Negotiating the Berkshire Shuffle: Bowl of Cheerios deconstructed
A few years back, as my then 5-year-old daughter perched over a bowl of cereal, her ringlet curls dangling amongst a sea of tiny O’s, the words, “Mommy, what does decapitate mean?” drifted towards me. Nearly spraying my mouthful of coffee across the kitchen floor, I gathered myself enough to concoct together a Disney-esque definition of the word (omitting the gore and stressing more of a historical context), the G-rated version satisfying my daughter so she could resume her morning routine. My routine,on the other hand, was a different story.
How adorable was that? Wasn’t that just the funniest thing you’ve ever heard? How did we manage to keep straight faces?
But…wait, who am I kidding? There was no we in this conversation. There was no one whose heart welled up with the same surge of emotion as mine did at that very moment. There was no one to witness the tears brimming from my eyes, who smiled lovingly from across the room knowing we’d be reminiscing about this for years to come.
Did you see that? No, of course you didn’t. Because you weren’t there.
Being a solo parent as I am to three children, feels as if you’re living life on a tightrope. There you are, up there with the kids, trying your best to keep it together and not lose your footing for fear of bringing everyone down with you. Yet, while you’re balancing on this tiny lifeline, you’re also aware that everyone else seems to be walking on solid ground…and on top of that, they’re looking at you kind of strange. And as you’re thinking all of this, and beginning to feel shaky from having to balance the family on your own, your foot slips – and there you fall, without a safety net.

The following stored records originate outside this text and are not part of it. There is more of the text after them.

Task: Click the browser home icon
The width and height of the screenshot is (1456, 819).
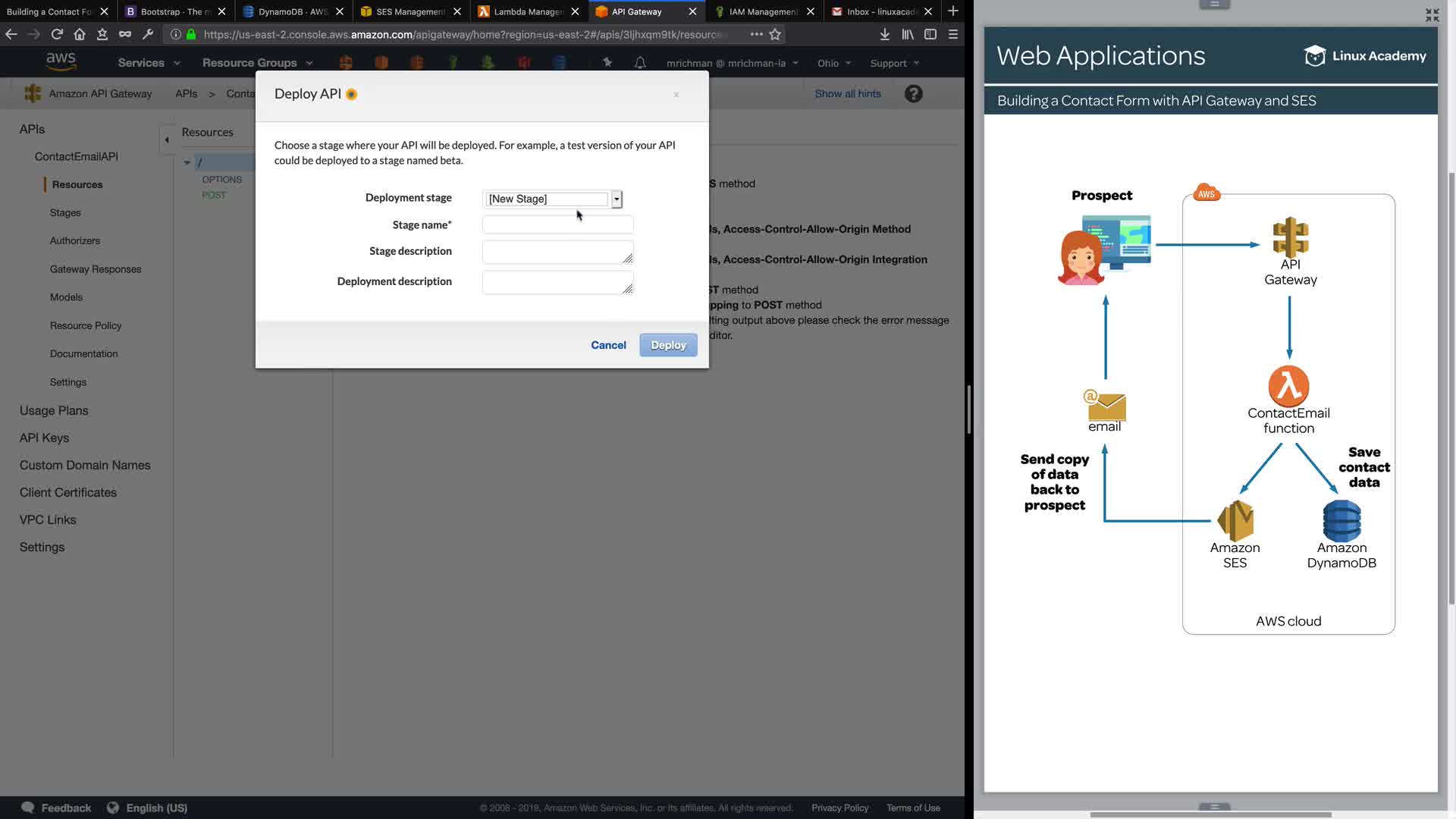Action: (80, 34)
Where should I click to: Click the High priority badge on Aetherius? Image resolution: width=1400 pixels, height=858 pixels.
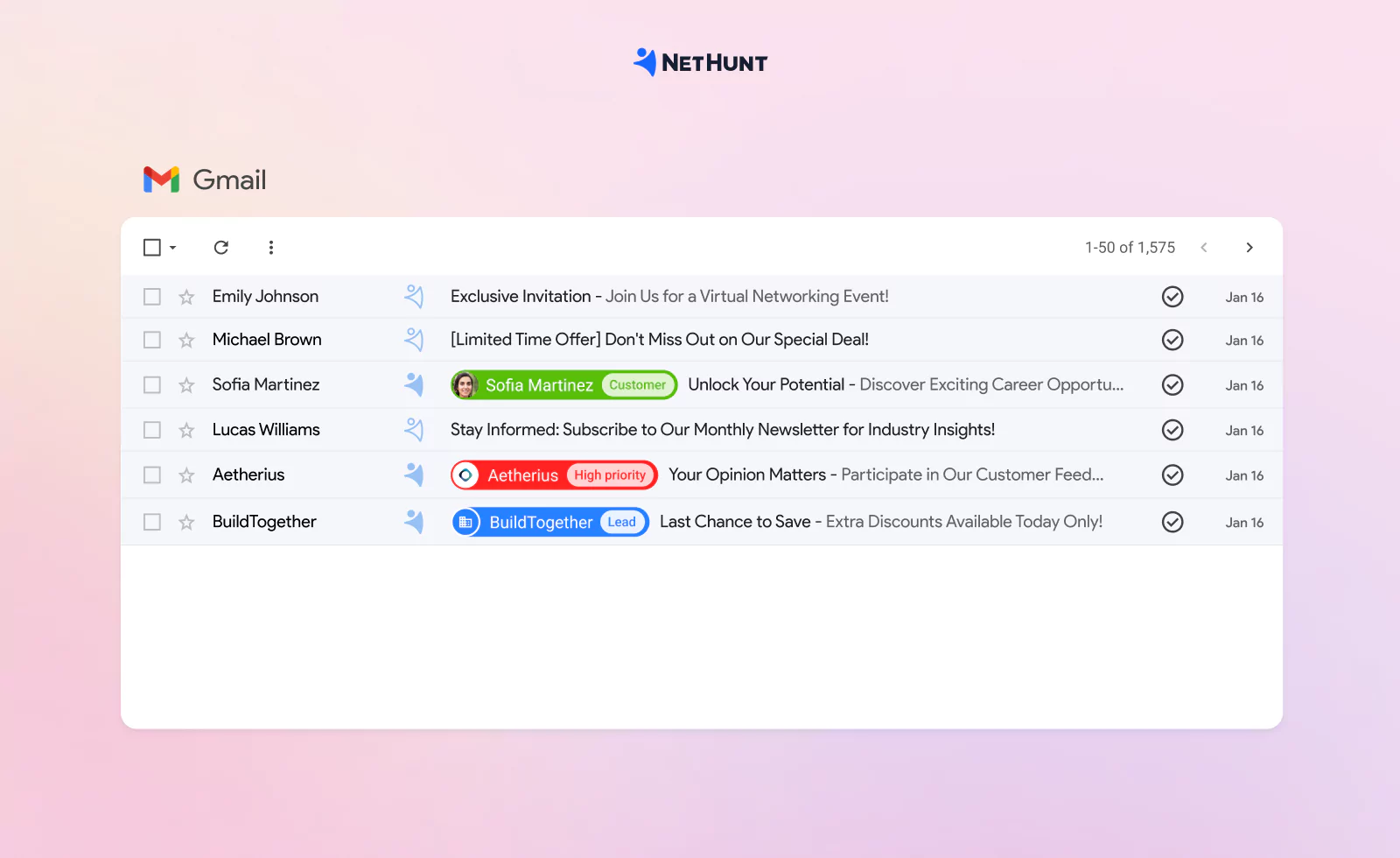point(610,475)
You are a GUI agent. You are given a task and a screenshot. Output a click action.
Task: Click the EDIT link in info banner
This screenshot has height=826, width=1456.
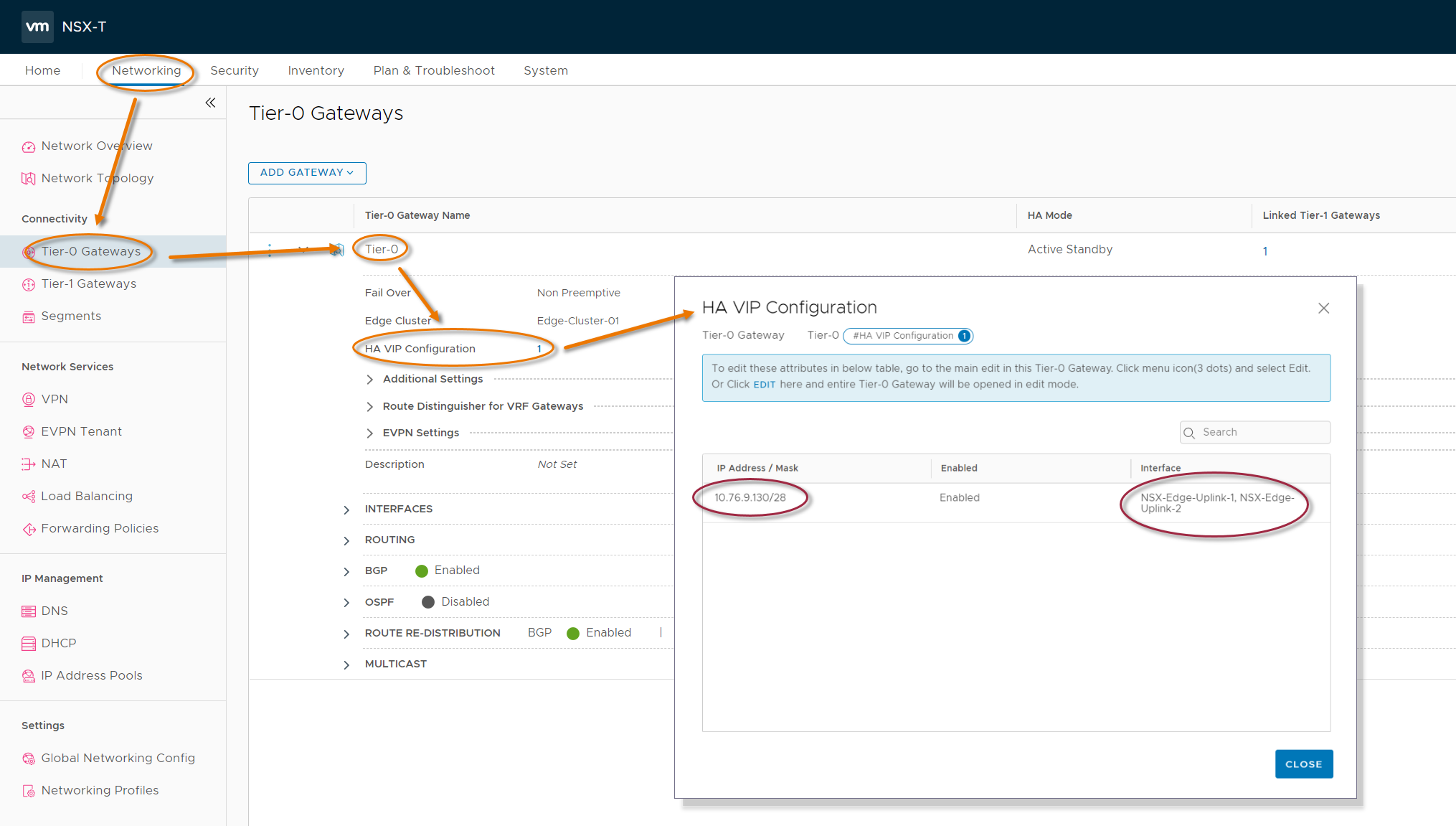[764, 385]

Sometimes I dream of what it would be like to hand the wheel over to a co-pilot, just to gaze out the window for a bit.
But don’t get me wrong. This isn’t meant to be some pity-party for solo parents, or some “Oh, woe is me” column for the despondent. Just the opposite really, in a sort of surreal, Kafka-esque type of way. It’s more of an acceptance of one’s reality. A wakeup call that says, Hey, this is your life, so get on with it. It seems some of us are meant to be up there on the tightrope doing the balancing act, and some of us are meant to stay below, dodging or catching those of us who fall. And sometimes we switch places for a bit. But that’s OK, too, because we’re in this crazy circus act together…and at the end of the day, the applause we hear at curtain call is for us all.